Recast the records as a numbered list, from the first line through the line containing "ผลิตภัณฑ์ (68, 62)", inclusive, leaving out any blank lines.
:::
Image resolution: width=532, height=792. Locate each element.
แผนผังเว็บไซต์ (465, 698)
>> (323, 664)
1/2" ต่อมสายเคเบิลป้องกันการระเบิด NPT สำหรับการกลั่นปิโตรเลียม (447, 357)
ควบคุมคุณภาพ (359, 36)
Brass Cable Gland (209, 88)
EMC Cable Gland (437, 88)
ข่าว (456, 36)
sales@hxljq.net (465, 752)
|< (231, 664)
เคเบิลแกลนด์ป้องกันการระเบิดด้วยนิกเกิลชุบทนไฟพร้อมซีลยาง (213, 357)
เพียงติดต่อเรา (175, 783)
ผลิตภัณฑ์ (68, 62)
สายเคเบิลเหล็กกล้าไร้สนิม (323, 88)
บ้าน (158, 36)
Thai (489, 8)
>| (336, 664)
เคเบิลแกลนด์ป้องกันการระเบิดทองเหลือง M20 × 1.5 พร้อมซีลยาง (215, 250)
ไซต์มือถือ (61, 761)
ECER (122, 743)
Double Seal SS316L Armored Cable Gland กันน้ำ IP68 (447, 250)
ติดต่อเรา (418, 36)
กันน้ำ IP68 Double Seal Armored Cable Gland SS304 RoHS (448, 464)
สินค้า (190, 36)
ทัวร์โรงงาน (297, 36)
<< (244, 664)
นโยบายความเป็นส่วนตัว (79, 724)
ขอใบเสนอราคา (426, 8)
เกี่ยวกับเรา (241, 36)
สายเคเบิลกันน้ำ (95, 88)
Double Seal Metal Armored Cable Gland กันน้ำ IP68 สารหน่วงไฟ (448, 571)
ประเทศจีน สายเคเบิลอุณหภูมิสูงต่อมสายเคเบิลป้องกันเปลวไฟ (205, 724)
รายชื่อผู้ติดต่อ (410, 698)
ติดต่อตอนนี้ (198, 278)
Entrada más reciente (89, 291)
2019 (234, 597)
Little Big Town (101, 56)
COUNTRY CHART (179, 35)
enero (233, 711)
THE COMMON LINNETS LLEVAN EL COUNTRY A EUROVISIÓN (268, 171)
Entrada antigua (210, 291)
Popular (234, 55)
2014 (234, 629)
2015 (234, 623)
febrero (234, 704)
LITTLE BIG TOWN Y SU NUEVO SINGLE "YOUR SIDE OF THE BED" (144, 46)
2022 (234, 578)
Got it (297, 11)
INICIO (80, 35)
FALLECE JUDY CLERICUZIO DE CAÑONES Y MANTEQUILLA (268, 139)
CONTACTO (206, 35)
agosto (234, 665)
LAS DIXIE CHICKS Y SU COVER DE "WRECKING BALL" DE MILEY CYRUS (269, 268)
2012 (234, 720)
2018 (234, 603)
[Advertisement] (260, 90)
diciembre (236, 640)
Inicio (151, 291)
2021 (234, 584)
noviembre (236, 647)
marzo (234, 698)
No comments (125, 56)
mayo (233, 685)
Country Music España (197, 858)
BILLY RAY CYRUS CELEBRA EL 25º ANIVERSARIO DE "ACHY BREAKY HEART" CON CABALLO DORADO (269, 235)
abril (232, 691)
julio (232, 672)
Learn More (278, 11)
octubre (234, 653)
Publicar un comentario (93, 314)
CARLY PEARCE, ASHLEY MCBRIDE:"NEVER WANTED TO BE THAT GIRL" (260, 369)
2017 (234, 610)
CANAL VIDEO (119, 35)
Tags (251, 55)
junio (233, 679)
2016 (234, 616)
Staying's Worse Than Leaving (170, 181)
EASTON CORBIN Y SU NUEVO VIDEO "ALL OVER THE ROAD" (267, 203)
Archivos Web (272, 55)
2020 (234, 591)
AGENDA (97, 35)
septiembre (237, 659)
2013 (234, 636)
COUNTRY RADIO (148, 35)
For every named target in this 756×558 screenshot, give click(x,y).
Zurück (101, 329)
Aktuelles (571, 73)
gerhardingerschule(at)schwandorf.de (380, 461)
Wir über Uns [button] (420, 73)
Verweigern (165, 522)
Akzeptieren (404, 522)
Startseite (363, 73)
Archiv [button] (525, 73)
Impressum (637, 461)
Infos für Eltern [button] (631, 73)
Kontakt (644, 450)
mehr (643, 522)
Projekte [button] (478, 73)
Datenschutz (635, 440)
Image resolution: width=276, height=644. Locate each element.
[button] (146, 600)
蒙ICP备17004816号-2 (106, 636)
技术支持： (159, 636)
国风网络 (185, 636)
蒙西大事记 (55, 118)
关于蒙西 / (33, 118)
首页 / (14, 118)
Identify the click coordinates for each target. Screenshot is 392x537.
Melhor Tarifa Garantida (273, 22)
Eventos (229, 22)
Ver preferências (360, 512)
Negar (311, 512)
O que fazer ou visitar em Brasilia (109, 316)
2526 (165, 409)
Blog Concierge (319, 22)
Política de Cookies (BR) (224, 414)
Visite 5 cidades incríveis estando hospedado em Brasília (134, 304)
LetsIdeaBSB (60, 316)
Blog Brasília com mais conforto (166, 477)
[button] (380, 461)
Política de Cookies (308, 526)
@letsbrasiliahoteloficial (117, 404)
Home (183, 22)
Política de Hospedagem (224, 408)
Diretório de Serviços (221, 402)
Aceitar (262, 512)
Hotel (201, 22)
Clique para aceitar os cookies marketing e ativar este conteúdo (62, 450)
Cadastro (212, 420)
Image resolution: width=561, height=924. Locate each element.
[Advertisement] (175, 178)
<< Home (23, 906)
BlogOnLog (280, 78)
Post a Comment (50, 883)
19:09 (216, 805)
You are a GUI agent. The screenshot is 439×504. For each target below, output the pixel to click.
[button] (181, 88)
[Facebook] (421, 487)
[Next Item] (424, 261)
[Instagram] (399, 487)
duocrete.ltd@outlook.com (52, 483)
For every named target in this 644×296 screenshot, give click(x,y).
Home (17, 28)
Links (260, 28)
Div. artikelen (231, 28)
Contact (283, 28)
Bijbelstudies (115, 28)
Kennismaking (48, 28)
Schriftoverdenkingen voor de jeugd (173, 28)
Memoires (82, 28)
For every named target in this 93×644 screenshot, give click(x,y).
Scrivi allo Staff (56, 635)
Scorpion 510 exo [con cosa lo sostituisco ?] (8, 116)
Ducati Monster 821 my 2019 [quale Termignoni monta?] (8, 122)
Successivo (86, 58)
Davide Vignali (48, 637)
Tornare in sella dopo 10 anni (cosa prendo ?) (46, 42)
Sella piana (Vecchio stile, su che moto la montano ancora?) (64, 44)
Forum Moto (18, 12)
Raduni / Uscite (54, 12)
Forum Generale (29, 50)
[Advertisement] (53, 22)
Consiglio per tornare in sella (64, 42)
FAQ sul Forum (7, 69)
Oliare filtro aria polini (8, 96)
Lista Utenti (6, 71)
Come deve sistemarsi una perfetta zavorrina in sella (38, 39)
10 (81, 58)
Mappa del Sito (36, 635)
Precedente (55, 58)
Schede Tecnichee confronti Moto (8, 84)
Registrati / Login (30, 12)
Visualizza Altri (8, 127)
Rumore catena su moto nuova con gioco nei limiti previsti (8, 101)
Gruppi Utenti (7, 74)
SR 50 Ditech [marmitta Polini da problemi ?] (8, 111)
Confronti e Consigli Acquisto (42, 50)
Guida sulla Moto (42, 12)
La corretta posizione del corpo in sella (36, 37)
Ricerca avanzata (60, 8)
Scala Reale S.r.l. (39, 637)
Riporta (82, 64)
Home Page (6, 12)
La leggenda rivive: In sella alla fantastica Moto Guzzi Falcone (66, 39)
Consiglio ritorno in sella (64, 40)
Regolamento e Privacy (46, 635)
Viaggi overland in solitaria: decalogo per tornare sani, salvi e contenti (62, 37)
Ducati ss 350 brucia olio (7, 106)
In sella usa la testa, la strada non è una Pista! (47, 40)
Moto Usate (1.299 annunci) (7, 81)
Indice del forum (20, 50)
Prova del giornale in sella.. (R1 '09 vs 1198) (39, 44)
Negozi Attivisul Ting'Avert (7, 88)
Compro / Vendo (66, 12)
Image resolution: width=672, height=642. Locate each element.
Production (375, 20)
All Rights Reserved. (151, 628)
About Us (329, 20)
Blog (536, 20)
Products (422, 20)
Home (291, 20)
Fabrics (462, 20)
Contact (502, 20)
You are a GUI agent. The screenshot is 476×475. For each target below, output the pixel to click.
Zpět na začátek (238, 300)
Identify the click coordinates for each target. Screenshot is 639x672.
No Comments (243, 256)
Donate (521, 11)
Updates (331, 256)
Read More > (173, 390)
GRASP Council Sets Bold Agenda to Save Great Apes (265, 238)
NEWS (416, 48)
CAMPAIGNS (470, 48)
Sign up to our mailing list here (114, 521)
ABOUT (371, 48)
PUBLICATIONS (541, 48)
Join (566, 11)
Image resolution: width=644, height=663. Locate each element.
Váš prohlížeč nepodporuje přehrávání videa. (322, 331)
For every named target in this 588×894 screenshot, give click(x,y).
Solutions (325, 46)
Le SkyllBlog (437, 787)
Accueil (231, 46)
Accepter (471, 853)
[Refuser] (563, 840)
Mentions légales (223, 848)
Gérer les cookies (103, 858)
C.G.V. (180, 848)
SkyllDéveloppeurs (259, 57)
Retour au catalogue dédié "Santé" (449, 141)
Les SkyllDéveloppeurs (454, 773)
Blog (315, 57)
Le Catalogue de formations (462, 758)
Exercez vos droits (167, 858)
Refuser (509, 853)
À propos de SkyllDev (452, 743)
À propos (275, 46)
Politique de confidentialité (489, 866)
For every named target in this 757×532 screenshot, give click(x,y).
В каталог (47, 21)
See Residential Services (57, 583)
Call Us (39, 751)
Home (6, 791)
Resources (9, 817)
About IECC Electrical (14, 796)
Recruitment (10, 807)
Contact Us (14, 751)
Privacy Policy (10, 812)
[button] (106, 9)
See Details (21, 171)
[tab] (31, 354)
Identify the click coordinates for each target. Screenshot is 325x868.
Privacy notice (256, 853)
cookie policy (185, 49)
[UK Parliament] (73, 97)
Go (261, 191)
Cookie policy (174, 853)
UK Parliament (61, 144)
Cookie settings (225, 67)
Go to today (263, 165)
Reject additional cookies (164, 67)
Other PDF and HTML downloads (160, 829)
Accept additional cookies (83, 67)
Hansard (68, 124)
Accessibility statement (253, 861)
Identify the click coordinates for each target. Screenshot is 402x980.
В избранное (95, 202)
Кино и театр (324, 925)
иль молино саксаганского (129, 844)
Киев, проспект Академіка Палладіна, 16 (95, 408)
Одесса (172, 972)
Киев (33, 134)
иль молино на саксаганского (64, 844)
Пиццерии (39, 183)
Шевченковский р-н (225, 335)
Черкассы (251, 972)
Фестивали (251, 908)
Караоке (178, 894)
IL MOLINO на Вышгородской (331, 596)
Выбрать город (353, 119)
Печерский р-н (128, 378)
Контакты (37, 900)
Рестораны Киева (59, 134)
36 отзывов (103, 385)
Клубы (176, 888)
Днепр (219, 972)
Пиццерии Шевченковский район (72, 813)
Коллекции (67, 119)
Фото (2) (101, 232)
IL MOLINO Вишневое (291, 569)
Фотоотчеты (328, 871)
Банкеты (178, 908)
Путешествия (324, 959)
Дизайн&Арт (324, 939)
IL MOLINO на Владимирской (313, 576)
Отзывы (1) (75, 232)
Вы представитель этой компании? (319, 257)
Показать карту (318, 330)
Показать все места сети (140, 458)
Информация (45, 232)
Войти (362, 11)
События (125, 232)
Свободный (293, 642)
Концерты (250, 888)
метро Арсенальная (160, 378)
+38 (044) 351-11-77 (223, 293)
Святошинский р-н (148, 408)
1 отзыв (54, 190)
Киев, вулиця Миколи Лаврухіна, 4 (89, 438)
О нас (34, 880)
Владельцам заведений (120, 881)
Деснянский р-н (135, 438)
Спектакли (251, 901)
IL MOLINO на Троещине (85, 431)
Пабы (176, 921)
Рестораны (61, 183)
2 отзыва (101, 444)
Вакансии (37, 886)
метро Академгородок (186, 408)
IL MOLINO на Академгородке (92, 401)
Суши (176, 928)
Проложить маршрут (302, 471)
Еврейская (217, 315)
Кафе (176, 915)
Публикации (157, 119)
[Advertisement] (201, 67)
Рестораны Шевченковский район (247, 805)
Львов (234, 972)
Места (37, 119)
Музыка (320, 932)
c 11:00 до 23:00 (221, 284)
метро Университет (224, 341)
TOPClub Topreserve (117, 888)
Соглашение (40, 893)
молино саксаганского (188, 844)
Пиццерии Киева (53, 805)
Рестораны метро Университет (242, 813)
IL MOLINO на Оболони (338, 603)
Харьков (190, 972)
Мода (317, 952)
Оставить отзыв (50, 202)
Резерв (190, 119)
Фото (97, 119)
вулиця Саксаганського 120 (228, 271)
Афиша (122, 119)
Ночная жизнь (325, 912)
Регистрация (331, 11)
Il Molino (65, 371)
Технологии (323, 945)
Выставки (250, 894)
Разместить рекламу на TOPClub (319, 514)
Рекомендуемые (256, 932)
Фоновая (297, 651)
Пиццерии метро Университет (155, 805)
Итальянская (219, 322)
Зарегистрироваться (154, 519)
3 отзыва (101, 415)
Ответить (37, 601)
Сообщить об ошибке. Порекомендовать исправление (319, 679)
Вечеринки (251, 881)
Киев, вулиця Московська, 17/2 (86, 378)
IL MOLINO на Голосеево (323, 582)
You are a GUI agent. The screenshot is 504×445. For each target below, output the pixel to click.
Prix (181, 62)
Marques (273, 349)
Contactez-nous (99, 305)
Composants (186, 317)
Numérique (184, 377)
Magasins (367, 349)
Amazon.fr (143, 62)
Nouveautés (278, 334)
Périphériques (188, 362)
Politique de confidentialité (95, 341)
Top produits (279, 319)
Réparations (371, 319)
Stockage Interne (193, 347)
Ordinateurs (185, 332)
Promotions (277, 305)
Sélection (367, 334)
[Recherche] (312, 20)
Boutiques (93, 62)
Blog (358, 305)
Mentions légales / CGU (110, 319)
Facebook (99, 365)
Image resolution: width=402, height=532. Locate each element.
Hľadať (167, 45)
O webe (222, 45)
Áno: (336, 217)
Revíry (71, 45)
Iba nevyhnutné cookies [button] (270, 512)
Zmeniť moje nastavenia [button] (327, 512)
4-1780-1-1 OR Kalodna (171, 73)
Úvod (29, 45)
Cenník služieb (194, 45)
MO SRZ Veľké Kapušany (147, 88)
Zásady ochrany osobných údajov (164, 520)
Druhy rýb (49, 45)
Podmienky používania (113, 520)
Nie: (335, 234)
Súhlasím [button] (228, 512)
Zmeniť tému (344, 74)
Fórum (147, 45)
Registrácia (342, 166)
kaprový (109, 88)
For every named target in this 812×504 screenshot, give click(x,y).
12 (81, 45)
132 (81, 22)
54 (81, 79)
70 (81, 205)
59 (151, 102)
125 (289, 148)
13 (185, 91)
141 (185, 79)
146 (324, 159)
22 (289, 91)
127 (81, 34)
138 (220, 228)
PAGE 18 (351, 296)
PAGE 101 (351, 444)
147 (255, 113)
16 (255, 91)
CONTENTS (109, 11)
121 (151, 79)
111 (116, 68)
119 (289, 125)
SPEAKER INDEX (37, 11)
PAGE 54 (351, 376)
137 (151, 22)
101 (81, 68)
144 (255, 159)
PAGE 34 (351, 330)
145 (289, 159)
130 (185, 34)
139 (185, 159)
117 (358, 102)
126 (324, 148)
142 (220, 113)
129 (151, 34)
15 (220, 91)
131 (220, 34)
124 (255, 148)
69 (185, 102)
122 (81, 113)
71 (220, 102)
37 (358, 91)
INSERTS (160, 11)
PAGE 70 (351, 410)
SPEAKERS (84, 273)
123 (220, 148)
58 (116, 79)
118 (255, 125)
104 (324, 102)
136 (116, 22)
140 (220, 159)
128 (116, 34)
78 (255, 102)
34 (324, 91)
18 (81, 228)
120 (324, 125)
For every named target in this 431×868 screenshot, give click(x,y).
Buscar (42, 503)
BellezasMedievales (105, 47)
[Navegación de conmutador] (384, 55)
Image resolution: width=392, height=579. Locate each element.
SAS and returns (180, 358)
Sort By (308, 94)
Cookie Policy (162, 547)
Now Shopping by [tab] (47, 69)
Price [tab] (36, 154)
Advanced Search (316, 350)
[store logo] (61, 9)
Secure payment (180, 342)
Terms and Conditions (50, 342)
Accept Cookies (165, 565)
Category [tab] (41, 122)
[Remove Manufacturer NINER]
:::
_REPLY TO THE TASK_.
1. Image resolution: width=532, height=792. Locate each element.
2. แผนผังเว็บไซต์ (465, 698)
3. >> (323, 664)
4. 1/2" ต่อมสายเคเบิลป้องกันการระเบิด NPT สำหรับการกลั่นปิโตรเลียม (447, 357)
5. ควบคุมคุณภาพ (359, 36)
6. Brass Cable Gland (209, 88)
7. EMC Cable Gland (437, 88)
8. ข่าว (456, 36)
9. sales@hxljq.net (465, 752)
10. |< (231, 664)
11. เคเบิลแกลนด์ป้องกันการระเบิดด้วยนิกเกิลชุบทนไฟพร้อมซีลยาง (213, 357)
12. เพียงติดต่อเรา (175, 783)
13. ผลิตภัณฑ์ (68, 62)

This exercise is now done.